[Records for this task]

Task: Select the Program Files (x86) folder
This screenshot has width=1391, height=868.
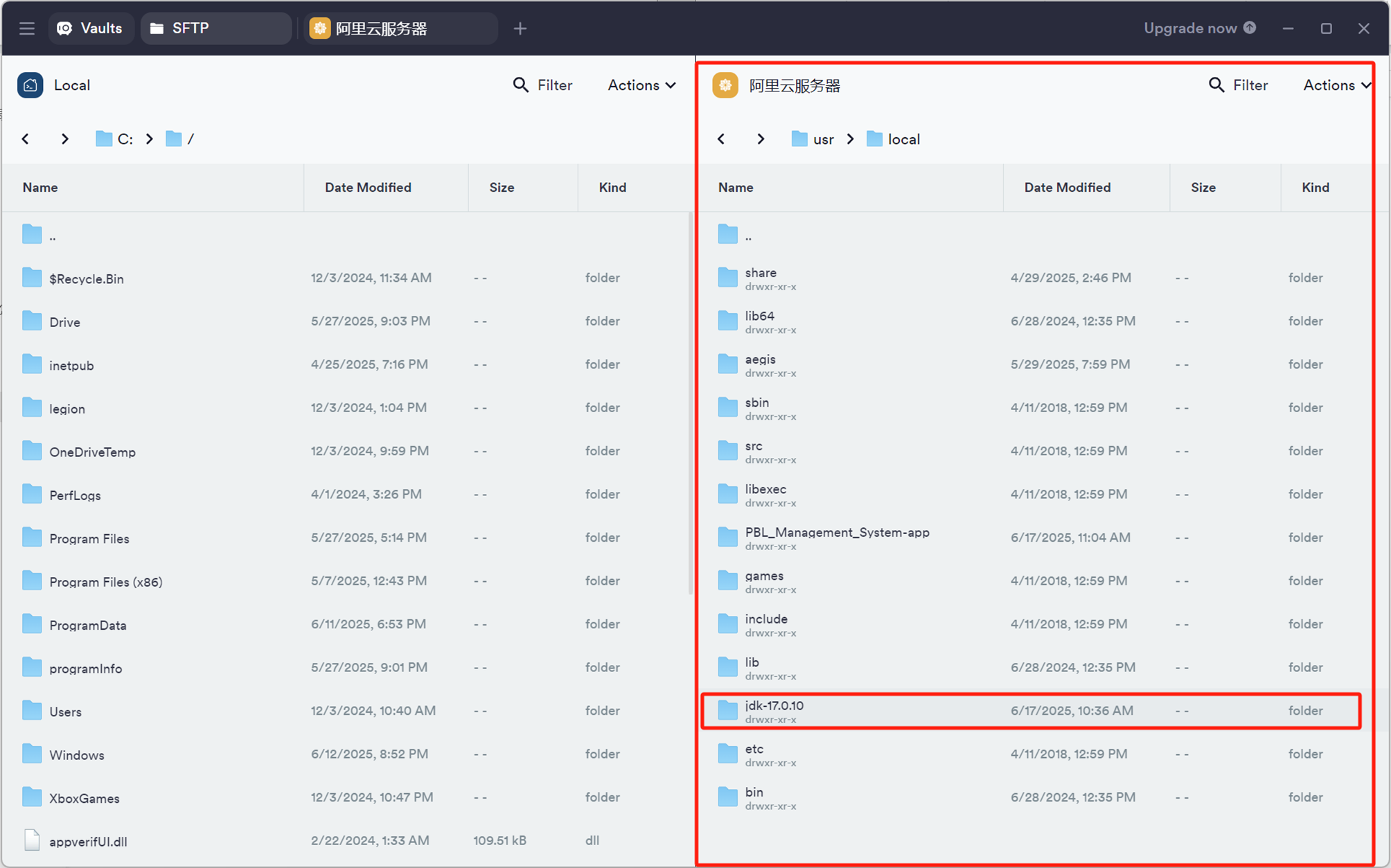Action: tap(105, 582)
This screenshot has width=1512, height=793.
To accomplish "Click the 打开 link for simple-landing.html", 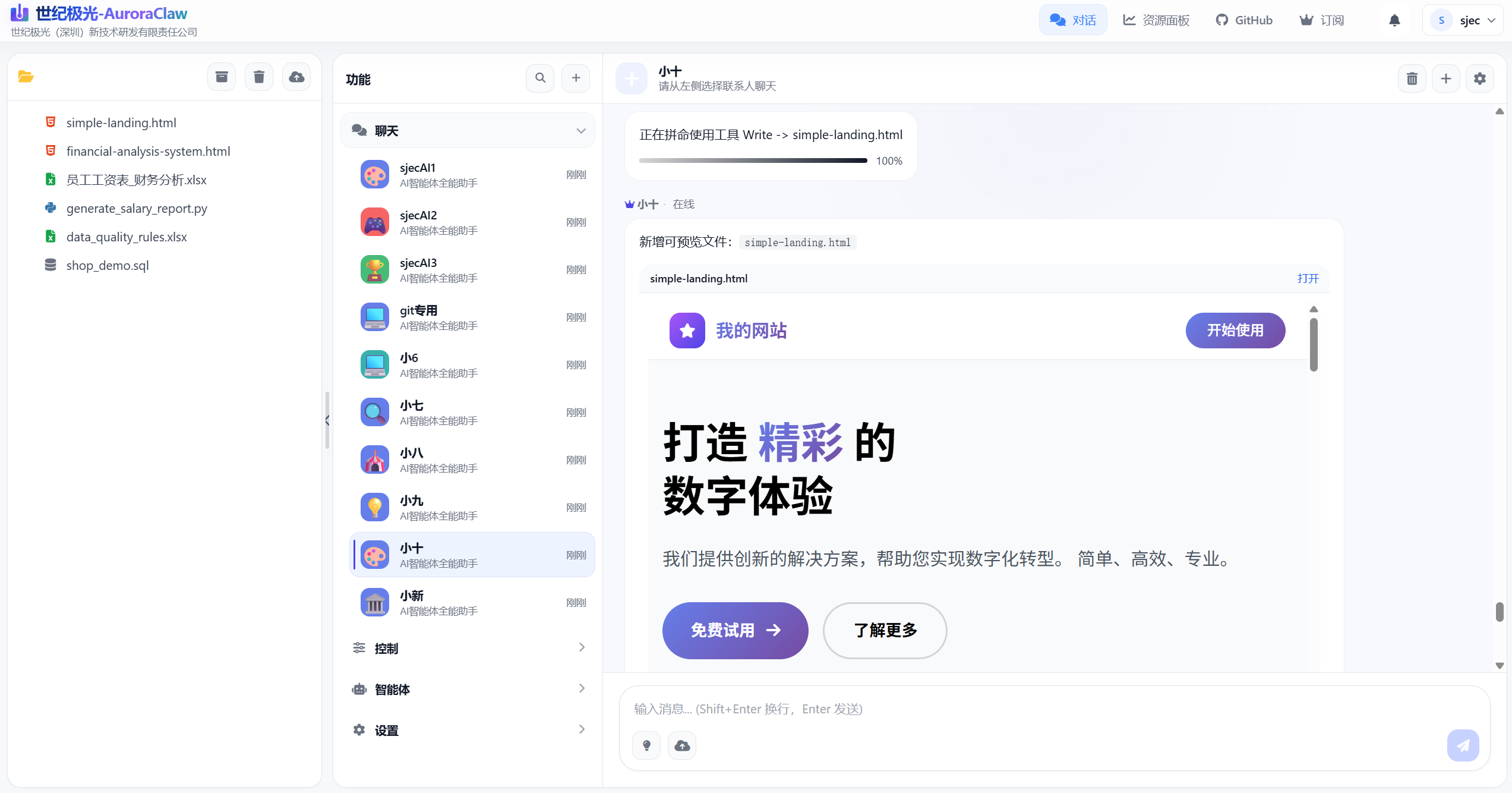I will pyautogui.click(x=1308, y=278).
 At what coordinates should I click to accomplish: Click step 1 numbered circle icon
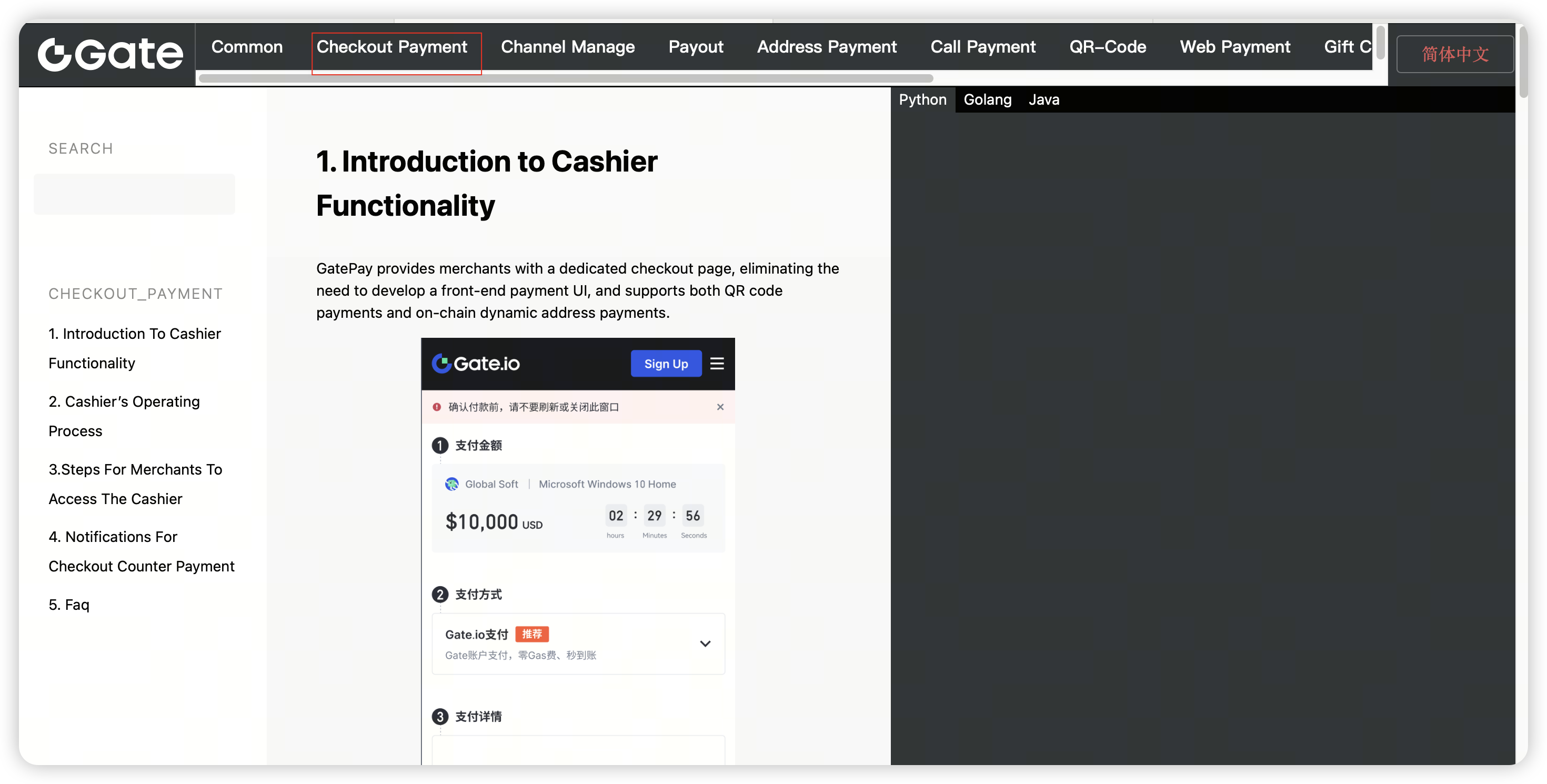pyautogui.click(x=439, y=446)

[/Records for this task]

Task item:
Output the line that contains "At what coordinates" and every subsequent line through the end of the entries, exactly as given, without pictures.

Written response:
 At what coordinates should I click to accomplish: Click step 1 numbered circle icon
pyautogui.click(x=439, y=446)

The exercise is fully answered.